Ramblings of an aging IT geek
← Ramblings of an aging IT geek
gamedev

reliable doesn't mean what you think in unreal

Why a Reliable Multicast RPC in Unreal flooded the network and dropped, and how the reliable channel actually behaves under load.

A monitor showing a game engine viewport

I spent an evening convinced Unreal's replication was broken. It wasn't. I just didn't understand what Reliable promised, and the word did a lot of quiet damage.

The setup was simple. A weapon fired, and I wanted every client to see the muzzle flash and play the sound. So I marked the RPC Reliable and NetMulticast, because of course I want it to be reliable, who wouldn't. Under light testing it was perfect.
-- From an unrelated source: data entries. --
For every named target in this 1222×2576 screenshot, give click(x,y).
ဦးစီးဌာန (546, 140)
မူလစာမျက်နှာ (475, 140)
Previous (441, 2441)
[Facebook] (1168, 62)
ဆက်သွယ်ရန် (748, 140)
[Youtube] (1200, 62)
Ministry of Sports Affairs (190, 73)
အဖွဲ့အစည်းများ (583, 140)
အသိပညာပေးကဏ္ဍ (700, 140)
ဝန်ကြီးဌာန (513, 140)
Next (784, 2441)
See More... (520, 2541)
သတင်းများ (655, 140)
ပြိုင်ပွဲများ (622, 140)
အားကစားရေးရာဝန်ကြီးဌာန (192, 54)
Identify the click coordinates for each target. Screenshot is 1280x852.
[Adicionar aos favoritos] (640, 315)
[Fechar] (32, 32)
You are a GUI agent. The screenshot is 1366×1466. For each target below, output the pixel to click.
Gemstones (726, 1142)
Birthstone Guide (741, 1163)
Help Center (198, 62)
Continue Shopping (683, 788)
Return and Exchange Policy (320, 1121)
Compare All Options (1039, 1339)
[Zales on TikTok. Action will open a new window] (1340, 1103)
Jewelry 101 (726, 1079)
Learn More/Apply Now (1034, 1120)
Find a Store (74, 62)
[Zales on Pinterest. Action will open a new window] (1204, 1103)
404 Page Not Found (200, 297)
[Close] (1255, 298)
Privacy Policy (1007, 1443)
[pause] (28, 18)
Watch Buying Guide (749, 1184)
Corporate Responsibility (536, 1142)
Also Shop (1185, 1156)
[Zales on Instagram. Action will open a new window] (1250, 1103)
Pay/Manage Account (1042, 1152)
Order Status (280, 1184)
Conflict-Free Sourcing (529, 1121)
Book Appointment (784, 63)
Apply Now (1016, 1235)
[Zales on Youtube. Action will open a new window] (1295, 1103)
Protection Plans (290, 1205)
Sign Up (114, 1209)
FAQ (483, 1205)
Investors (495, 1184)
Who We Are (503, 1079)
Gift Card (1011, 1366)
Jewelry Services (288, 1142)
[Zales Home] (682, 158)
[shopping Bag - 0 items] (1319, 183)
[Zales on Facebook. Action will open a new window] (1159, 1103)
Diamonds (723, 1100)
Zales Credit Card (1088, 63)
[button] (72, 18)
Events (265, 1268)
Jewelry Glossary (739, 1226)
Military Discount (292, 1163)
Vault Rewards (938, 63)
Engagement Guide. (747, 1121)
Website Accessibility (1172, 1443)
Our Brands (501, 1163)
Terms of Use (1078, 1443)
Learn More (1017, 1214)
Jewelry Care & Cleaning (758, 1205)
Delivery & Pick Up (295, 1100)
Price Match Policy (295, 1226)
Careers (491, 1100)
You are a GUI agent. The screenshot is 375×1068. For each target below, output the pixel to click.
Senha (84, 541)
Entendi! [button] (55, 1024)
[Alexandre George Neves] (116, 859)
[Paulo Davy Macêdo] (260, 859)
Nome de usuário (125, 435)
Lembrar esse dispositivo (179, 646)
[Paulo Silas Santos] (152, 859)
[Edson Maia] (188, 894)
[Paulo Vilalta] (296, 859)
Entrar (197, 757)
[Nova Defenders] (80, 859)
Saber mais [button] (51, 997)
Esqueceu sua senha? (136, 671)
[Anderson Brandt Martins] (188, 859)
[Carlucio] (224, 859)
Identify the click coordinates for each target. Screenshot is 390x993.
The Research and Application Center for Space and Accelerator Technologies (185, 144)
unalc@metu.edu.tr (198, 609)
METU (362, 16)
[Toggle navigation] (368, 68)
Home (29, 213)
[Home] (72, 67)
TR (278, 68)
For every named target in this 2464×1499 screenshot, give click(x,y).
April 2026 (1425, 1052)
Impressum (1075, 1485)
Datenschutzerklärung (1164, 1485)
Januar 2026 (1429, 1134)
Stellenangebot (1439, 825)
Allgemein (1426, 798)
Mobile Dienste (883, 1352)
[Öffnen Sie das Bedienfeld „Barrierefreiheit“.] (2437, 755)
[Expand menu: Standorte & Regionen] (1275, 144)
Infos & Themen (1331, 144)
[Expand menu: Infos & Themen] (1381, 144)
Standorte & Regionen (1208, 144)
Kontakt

Under a stress test with a few players spraying full-auto, flashes started arriving late, in bursts, and occasionally the server logged that the reliable buffer had overflowed and it was closing the connection. Closing the connection! For a muzzle flash.

Here is the bit that catches everyone. Unreal has a fixed-size reliable buffer per connection, RELIABLE_BUFFER, 256 entries by default. Reliable RPCs are queued in order and must be acknowledged. If you generate them faster than they can be drained, the buffer fills, and rather than silently drop a reliable message (which would violate the reliability contract), the engine considers the connection broken and kicks it. So "reliable" doesn't mean "best effort, just try harder". It means "guaranteed in order, or the connection dies trying".

// What I had. Looks innocent.
UFUNCTION(NetMulticast, Reliable)
void Multicast_Fire();

// What it should have been.
UFUNCTION(NetMulticast, Unreliable)
void Multicast_Fire();

The flash is a cosmetic, fire-and-forget event. If one of forty rounds doesn't render its flash, nobody notices, and nobody should pay for it with a guaranteed, acknowledged, buffered delivery. Cosmetic, high-frequency events want Unreliable. Reliable is for things where missing one breaks game state: a death, a round-end, picking up an objective. Things that happen a handful of times, not sixty times a second.

A close-up of replication code on screen

There's a second footgun layered on top. NetMulticast reliable RPCs are particularly nasty because the cost scales with the number of connections. One client firing turns into N reliable messages, one per other client, each consuming a buffer slot on its connection. So the failure is non-linear: fine at two players, ugly at eight, connection-killing at sixteen.

The general rule I settled on: reliability is a budget, not a default. Spend it on state that must converge, and let the eye-candy ride unreliable. If you genuinely need a cosmetic event to be slightly more robust, the better tool is replicating a property and reacting to its change with RepNotify, which gives you eventual consistency without queuing a message per occurrence. Late joiners get the current value for free, which a one-shot multicast never would have given them anyway.

I now treat Reliable on a multicast the way I treat sudo: occasionally exactly what I want, and worth a second of thought every single time.